[START OF DATA LINES]
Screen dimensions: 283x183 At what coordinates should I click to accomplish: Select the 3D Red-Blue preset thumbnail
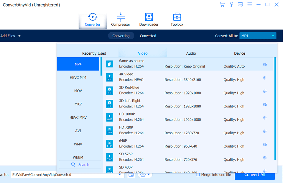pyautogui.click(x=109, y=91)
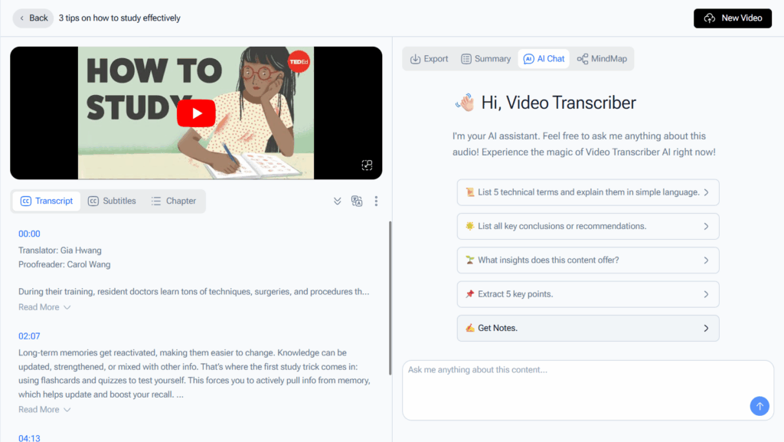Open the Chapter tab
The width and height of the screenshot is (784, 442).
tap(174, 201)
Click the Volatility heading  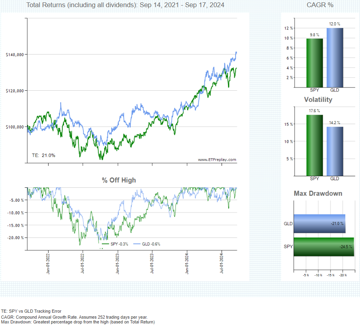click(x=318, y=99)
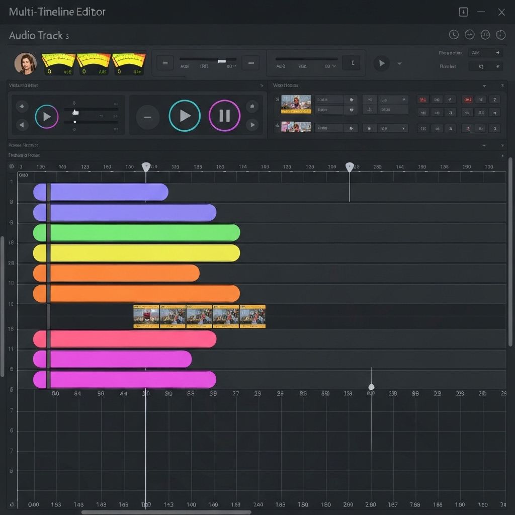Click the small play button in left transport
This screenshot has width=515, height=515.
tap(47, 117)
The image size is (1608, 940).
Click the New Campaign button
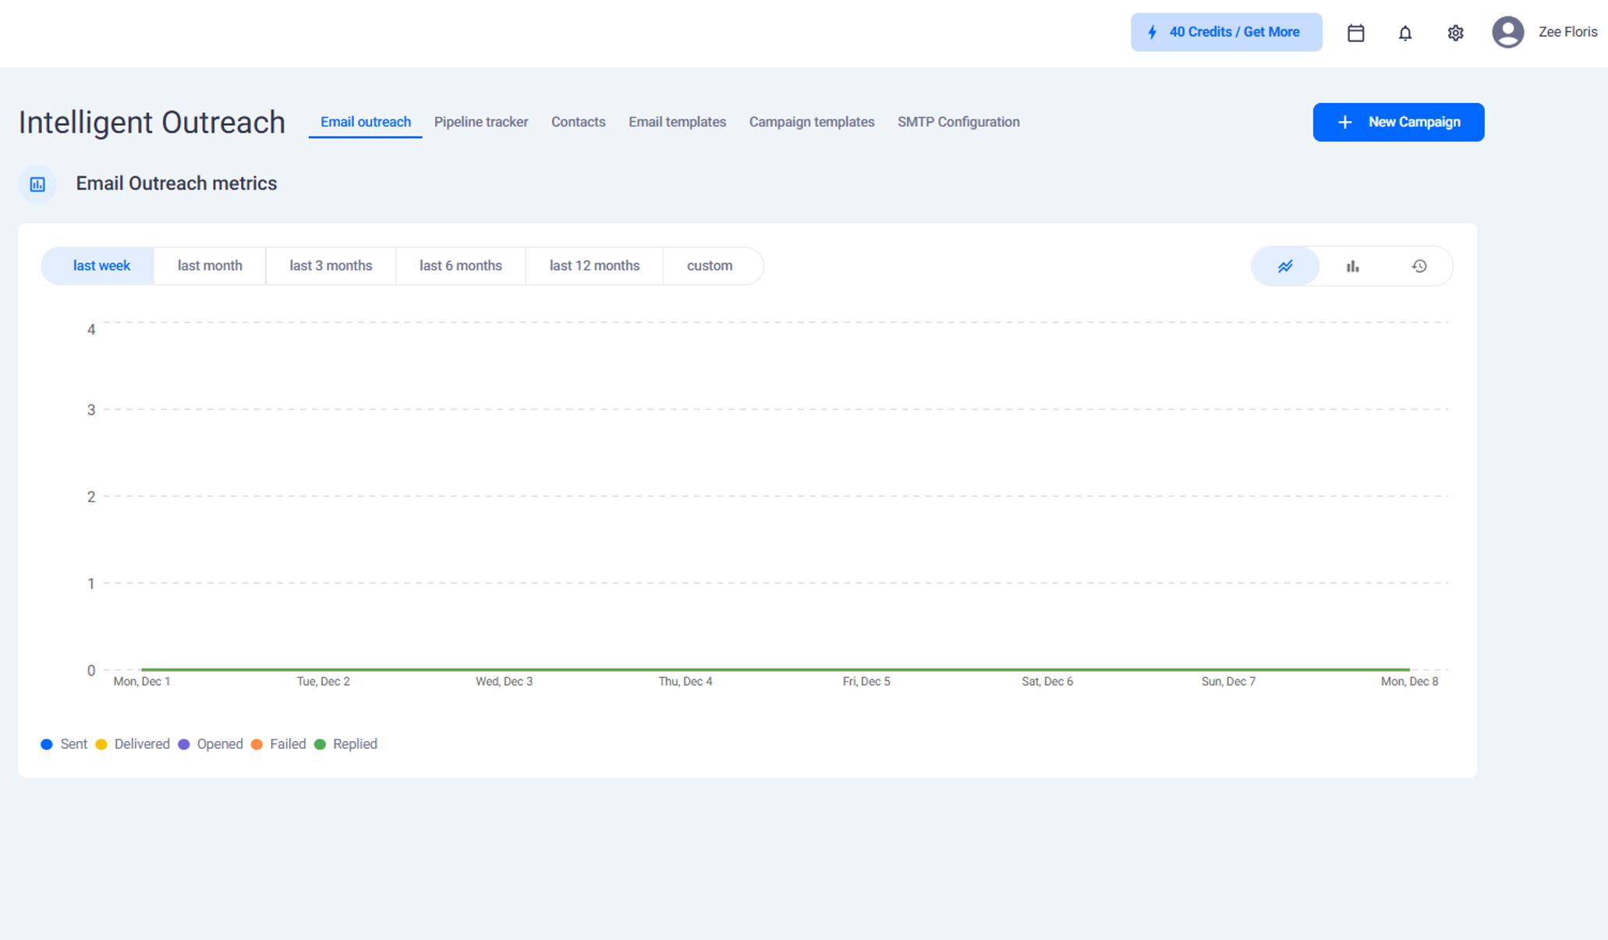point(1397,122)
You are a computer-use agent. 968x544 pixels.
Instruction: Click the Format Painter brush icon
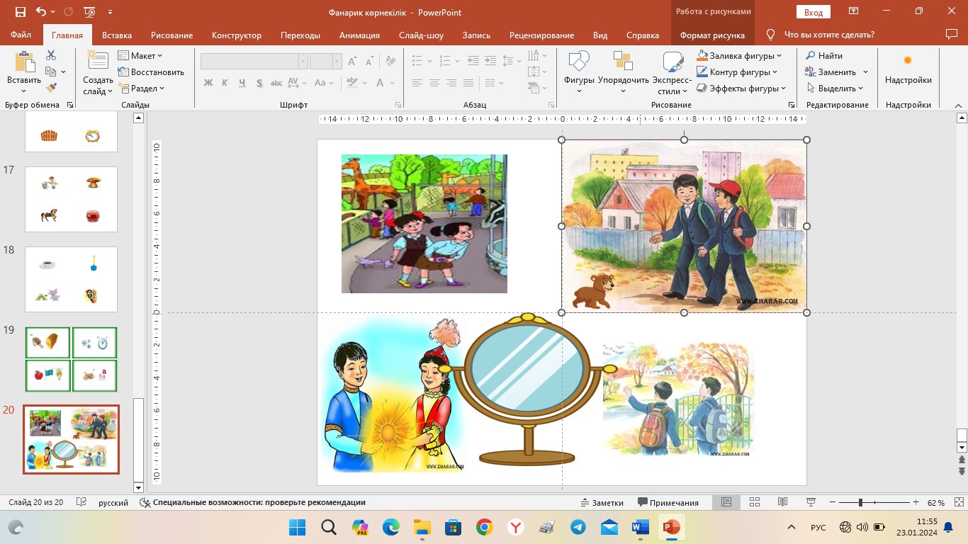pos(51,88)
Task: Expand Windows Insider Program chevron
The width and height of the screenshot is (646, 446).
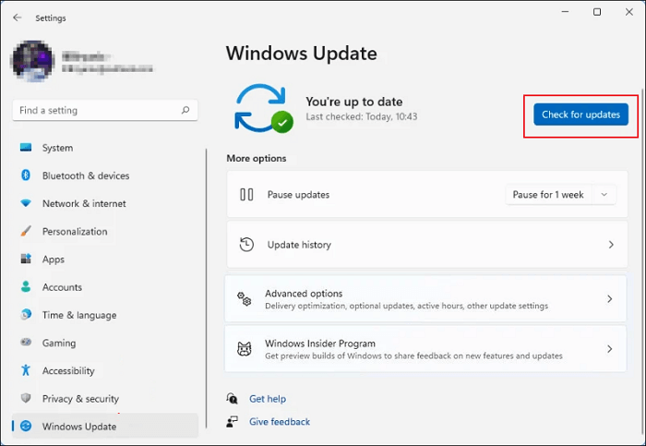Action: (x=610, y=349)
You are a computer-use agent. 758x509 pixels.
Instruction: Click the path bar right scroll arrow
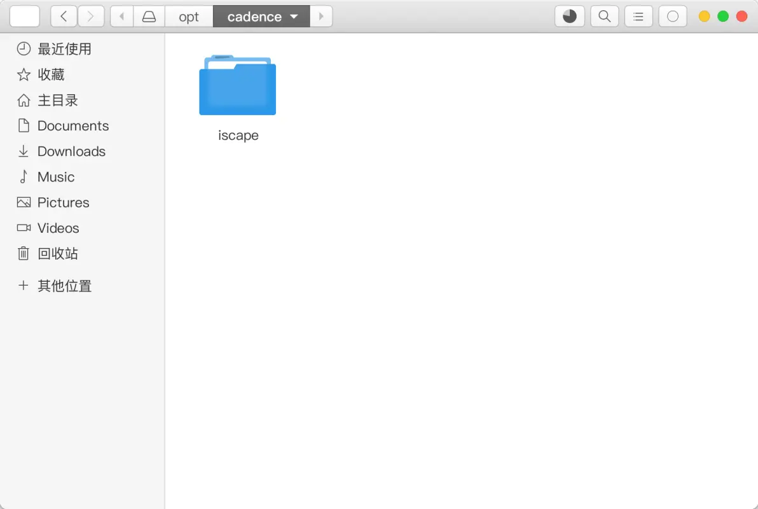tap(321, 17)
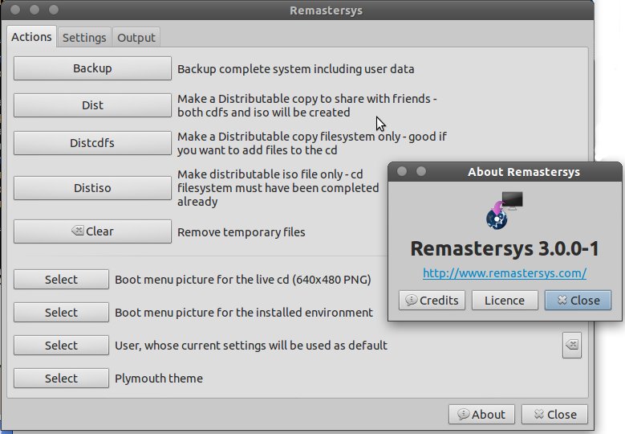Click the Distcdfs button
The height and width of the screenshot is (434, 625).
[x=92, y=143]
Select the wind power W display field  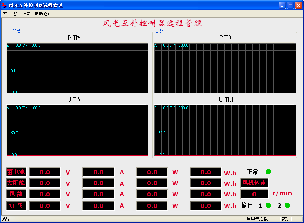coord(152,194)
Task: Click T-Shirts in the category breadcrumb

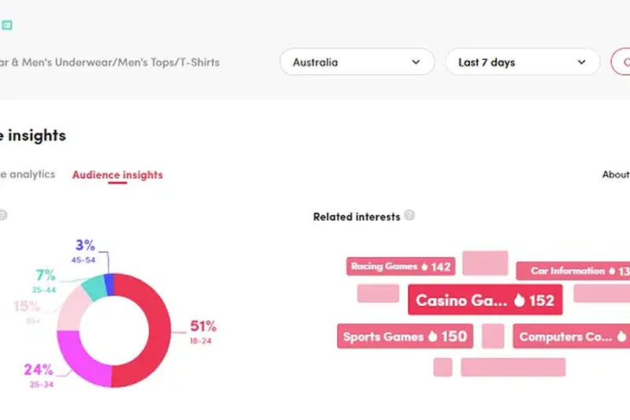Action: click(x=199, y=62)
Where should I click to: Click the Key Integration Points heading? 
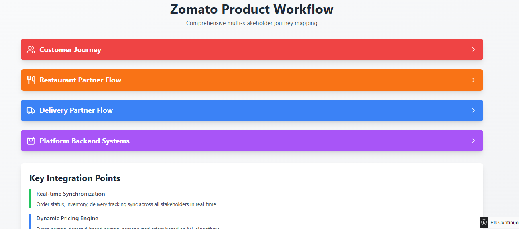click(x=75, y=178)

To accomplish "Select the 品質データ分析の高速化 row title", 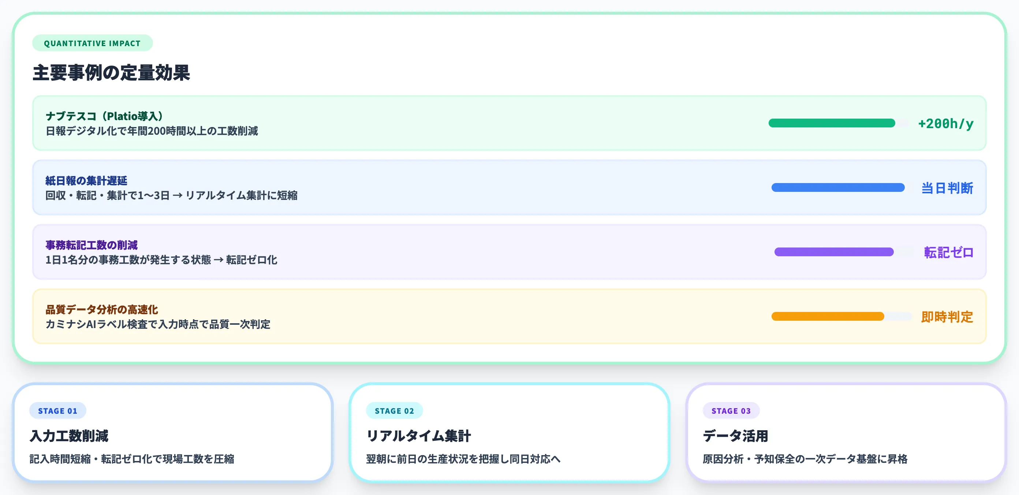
[END OF DATA LINES]
### WORK TO COMPLETE:
Write out the lines from the one containing "Task: Click T-Shirts" through the last line, word for word, leaving out the pictures.

### THE RESPONSE:
Task: Click T-Shirts in the category breadcrumb

Action: click(x=199, y=62)
Where should I click to: Click the Key Integration Points heading? 
click(x=75, y=178)

To accomplish "Select the 品質データ分析の高速化 row title", 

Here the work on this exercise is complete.